▶ [Task] Render the records from the line with "This screenshot has height=980, width=1221." to the line with "Looking at the screenshot, I should (x=1055, y=327).", both included, as a numbered list with blank lines omitted.

** Begin Input for this task **

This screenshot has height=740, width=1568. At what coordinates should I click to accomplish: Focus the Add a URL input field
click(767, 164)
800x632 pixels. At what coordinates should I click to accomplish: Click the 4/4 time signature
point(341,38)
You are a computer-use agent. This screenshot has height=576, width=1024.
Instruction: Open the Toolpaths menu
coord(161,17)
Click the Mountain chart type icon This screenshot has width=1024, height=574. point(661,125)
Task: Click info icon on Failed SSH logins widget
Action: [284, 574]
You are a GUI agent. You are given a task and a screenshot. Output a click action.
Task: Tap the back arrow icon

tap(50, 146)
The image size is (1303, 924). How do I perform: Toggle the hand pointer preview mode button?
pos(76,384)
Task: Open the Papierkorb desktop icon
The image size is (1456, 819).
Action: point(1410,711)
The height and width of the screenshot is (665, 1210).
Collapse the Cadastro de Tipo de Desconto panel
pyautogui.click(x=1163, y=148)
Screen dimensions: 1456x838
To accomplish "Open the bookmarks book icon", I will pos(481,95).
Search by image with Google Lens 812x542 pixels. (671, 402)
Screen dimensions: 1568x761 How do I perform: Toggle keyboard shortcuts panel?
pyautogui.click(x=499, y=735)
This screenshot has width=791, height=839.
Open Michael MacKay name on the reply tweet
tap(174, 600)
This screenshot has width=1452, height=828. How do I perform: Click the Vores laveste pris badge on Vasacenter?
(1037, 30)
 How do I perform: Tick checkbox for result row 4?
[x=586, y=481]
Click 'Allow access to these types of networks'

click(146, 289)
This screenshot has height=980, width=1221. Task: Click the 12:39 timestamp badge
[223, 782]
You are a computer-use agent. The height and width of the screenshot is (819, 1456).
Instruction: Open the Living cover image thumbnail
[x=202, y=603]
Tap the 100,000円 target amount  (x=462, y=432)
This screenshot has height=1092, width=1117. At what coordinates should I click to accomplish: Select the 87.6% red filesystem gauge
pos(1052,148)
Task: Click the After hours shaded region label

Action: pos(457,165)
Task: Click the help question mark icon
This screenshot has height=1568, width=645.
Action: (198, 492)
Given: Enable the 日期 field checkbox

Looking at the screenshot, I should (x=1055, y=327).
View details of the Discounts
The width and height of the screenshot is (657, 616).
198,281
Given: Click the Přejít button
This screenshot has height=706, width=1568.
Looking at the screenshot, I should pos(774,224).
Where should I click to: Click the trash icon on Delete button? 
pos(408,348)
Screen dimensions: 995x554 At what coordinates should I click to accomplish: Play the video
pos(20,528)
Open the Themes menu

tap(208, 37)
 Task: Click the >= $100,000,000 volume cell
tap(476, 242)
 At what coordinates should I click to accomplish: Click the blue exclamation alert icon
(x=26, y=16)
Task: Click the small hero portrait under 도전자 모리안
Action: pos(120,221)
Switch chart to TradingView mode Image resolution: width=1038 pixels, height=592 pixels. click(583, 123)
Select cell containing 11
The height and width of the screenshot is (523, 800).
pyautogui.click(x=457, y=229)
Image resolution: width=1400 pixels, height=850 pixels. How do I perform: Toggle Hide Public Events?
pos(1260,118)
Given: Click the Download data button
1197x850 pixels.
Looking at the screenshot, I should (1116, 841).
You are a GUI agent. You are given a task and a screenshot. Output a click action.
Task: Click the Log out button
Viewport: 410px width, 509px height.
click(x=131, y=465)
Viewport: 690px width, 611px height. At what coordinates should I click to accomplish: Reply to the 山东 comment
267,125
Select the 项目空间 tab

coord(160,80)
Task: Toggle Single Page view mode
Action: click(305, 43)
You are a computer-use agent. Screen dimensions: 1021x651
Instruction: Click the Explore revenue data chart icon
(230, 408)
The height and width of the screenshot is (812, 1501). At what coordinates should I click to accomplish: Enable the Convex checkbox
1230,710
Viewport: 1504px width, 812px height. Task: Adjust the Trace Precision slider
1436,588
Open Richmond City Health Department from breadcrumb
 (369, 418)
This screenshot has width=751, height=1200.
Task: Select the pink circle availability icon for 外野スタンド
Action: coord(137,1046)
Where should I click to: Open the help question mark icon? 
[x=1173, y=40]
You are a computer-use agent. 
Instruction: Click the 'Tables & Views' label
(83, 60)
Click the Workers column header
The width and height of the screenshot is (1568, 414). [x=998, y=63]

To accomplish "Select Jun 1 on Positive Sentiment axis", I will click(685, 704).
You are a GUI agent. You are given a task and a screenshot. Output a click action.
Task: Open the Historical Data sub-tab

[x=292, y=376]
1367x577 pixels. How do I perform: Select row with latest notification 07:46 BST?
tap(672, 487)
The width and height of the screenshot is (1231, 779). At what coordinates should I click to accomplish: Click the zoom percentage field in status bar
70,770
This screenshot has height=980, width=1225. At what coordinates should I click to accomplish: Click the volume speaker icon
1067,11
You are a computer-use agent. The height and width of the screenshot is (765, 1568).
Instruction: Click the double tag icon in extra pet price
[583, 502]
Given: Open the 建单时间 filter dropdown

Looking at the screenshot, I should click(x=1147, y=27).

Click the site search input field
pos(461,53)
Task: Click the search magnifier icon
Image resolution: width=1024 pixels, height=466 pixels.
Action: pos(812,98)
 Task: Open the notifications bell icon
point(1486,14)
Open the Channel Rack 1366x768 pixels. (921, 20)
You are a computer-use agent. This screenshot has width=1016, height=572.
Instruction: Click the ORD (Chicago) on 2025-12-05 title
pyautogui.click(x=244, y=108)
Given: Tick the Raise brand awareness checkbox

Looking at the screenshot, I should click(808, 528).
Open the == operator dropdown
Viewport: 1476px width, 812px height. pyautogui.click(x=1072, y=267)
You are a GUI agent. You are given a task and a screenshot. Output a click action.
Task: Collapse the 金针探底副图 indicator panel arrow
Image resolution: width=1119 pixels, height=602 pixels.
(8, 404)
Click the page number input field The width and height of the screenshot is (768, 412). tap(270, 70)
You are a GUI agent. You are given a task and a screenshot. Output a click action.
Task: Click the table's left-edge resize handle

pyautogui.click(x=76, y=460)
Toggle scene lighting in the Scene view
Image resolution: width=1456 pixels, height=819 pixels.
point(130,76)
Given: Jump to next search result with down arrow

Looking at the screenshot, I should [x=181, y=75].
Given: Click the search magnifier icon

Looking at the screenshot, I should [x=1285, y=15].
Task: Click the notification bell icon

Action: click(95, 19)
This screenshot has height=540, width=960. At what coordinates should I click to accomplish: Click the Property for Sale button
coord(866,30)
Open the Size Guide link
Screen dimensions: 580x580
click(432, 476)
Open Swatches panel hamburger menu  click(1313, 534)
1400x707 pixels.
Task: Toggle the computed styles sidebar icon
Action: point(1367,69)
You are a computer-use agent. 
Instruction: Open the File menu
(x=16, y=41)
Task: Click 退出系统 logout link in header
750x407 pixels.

** End Input for this task **

▶ [Result for this exercise]
1. This screenshot has height=980, width=1221. Task: Click the 12:39 timestamp badge
2. [223, 782]
3. You are a computer-use agent. The height and width of the screenshot is (819, 1456).
4. Instruction: Open the Living cover image thumbnail
5. [x=202, y=603]
6. Tap the 100,000円 target amount  (x=462, y=432)
7. This screenshot has height=1092, width=1117. At what coordinates should I click to accomplish: Select the 87.6% red filesystem gauge
8. pos(1052,148)
9. Task: Click the After hours shaded region label
10. Action: pos(457,165)
11. Task: Click the help question mark icon
12. This screenshot has height=1568, width=645.
13. Action: (198, 492)
14. Given: Enable the 日期 field checkbox
15. Looking at the screenshot, I should (x=1055, y=327).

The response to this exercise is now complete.